Data for analysis:
+-------+

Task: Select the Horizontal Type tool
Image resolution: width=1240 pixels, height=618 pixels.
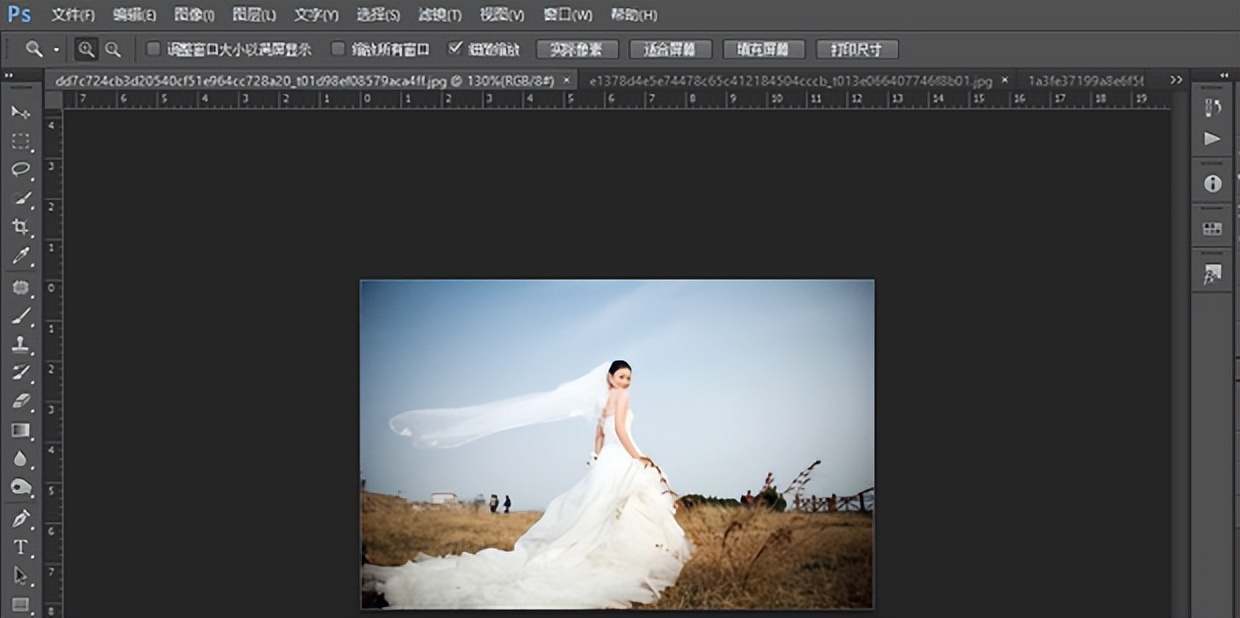Action: pyautogui.click(x=20, y=547)
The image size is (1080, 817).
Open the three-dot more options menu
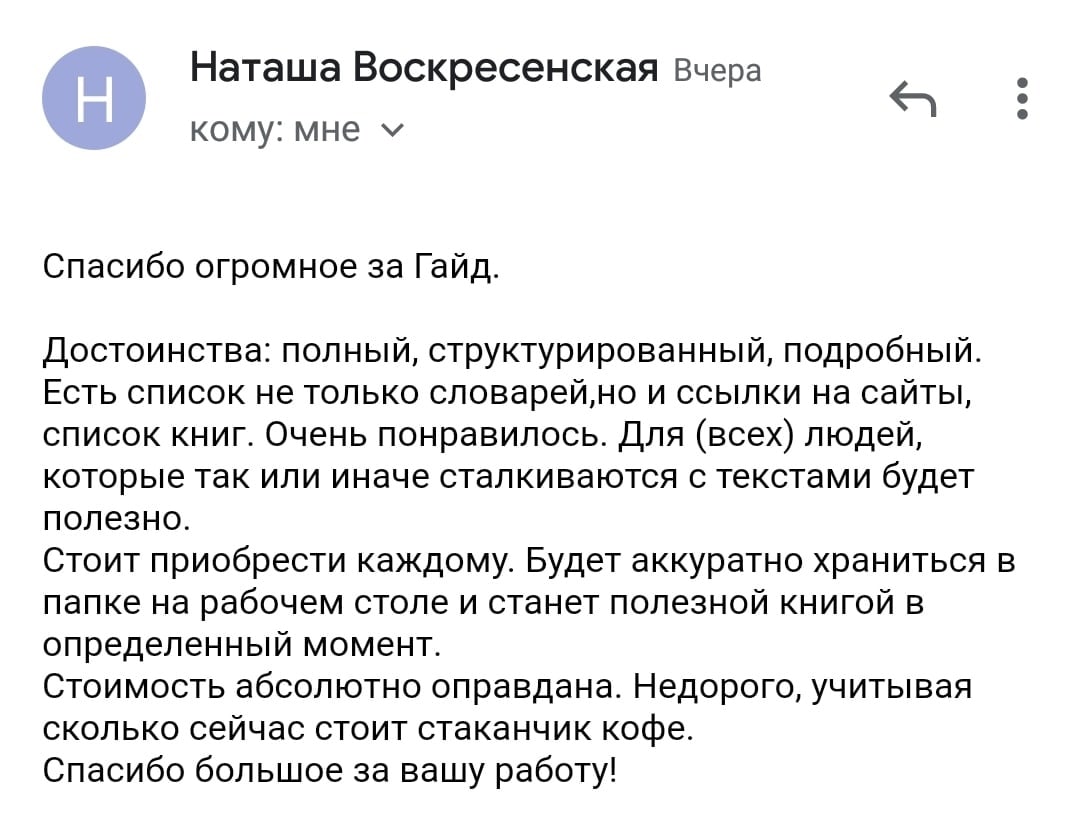point(1021,99)
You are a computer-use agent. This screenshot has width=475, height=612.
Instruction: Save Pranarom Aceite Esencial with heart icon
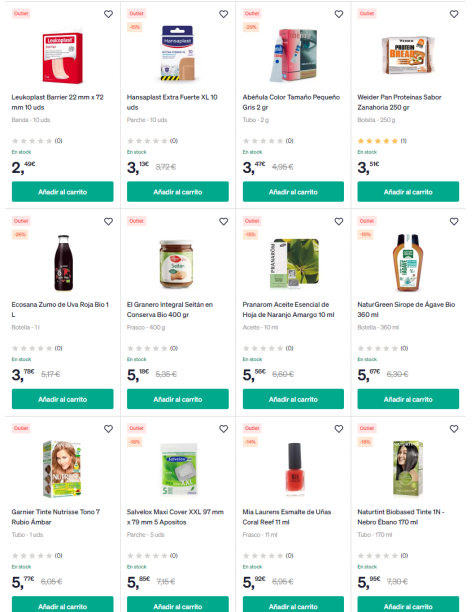[339, 221]
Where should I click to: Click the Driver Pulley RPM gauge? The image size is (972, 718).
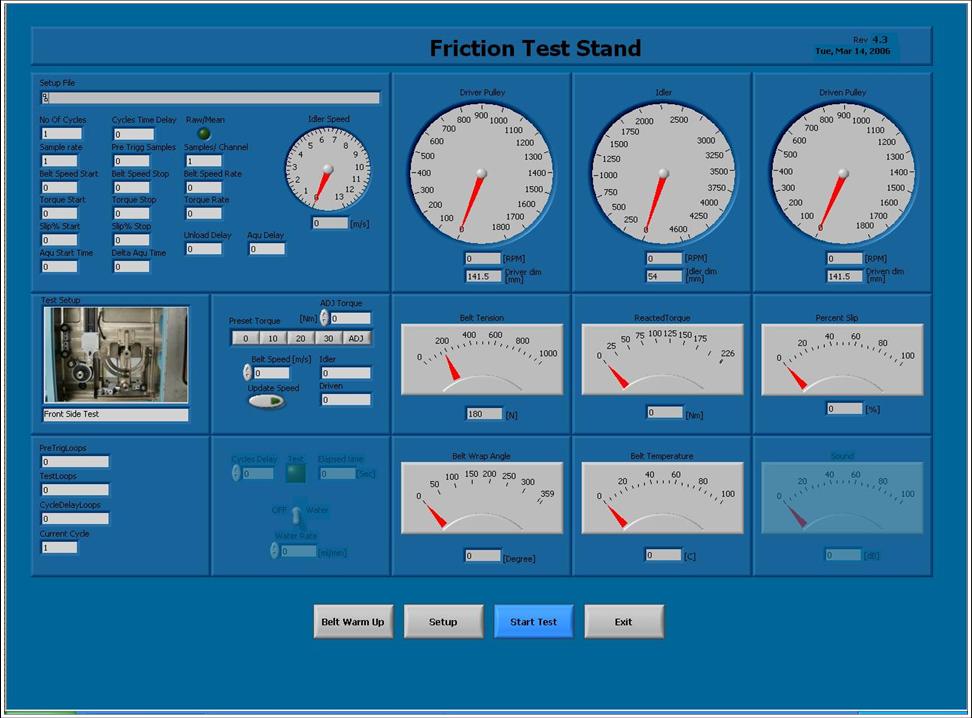481,173
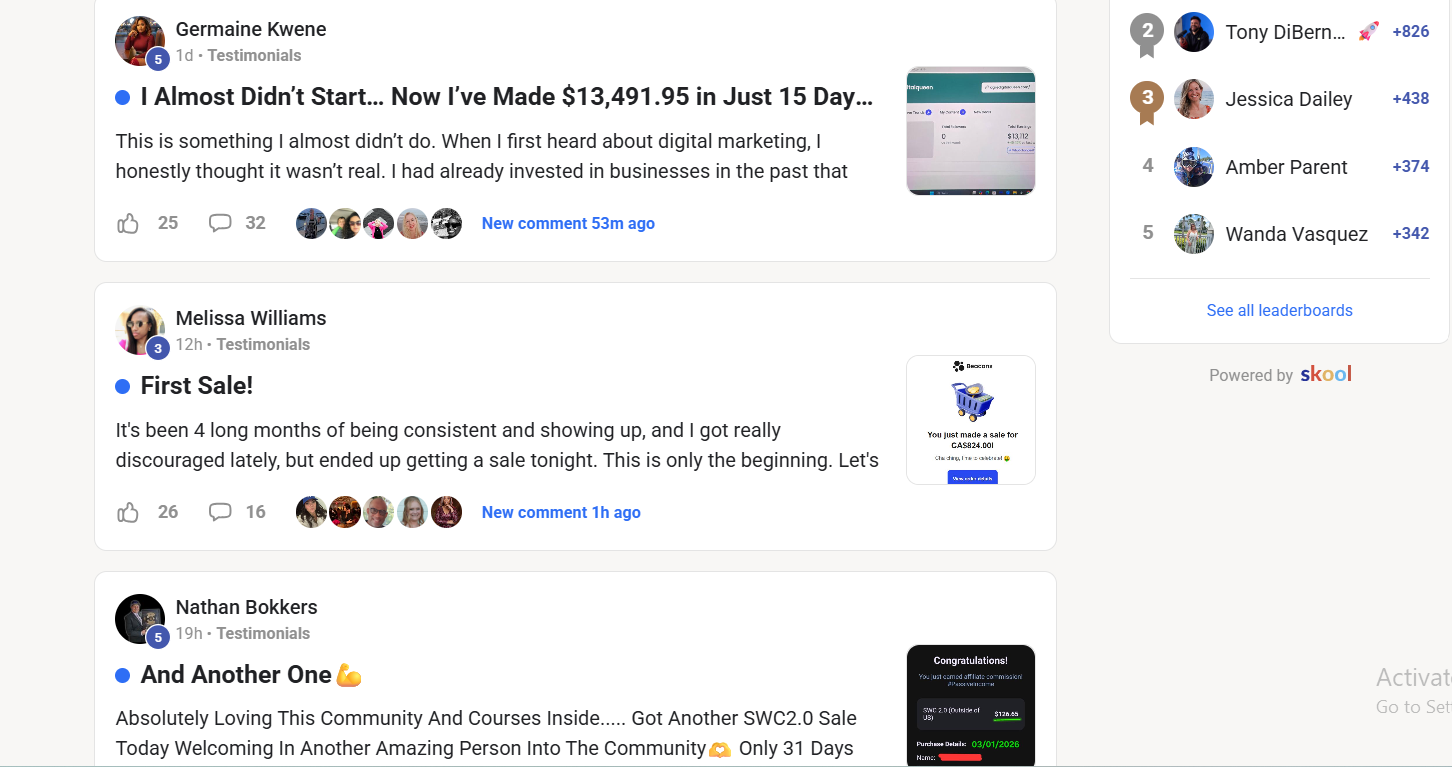This screenshot has height=767, width=1452.
Task: Click 'See all leaderboards' link
Action: (1279, 310)
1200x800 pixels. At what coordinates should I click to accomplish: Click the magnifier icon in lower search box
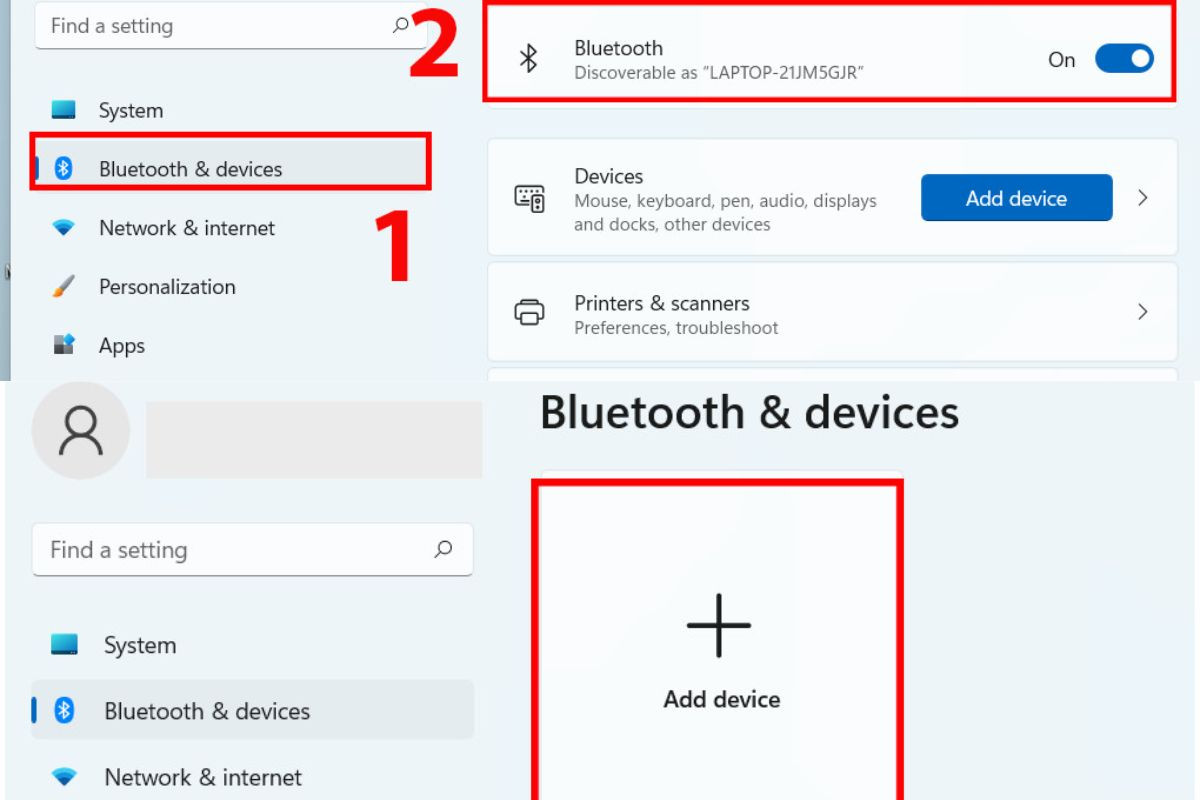[443, 549]
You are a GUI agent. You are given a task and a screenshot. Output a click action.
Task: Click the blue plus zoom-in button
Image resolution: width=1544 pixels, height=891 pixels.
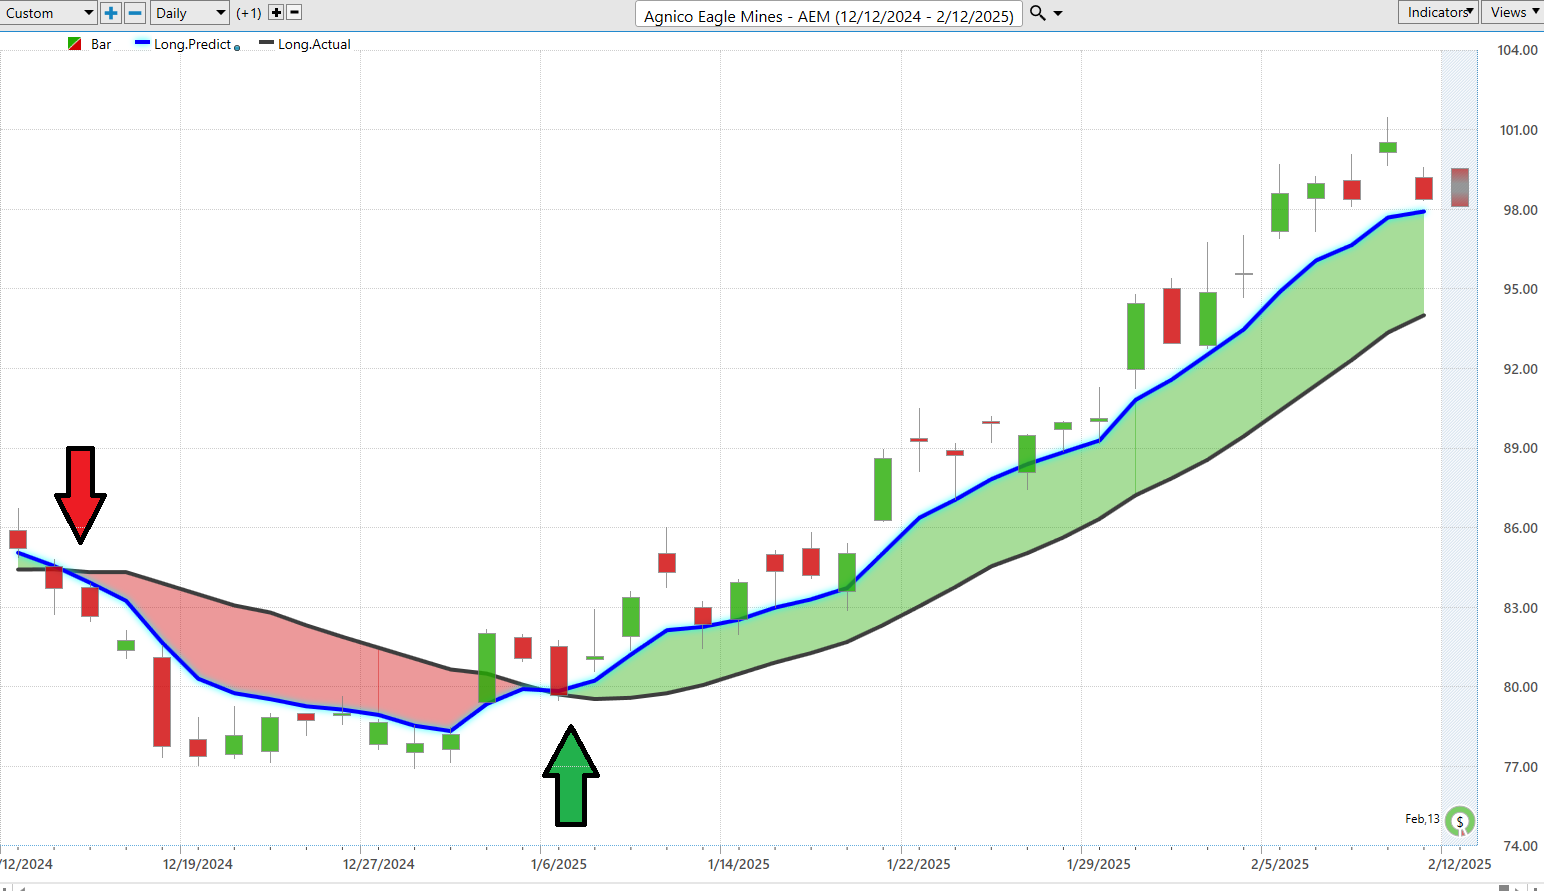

+-------+

Prompt: Go through the entries line by line and count those with "agent". Give only the count.

Answer space: 2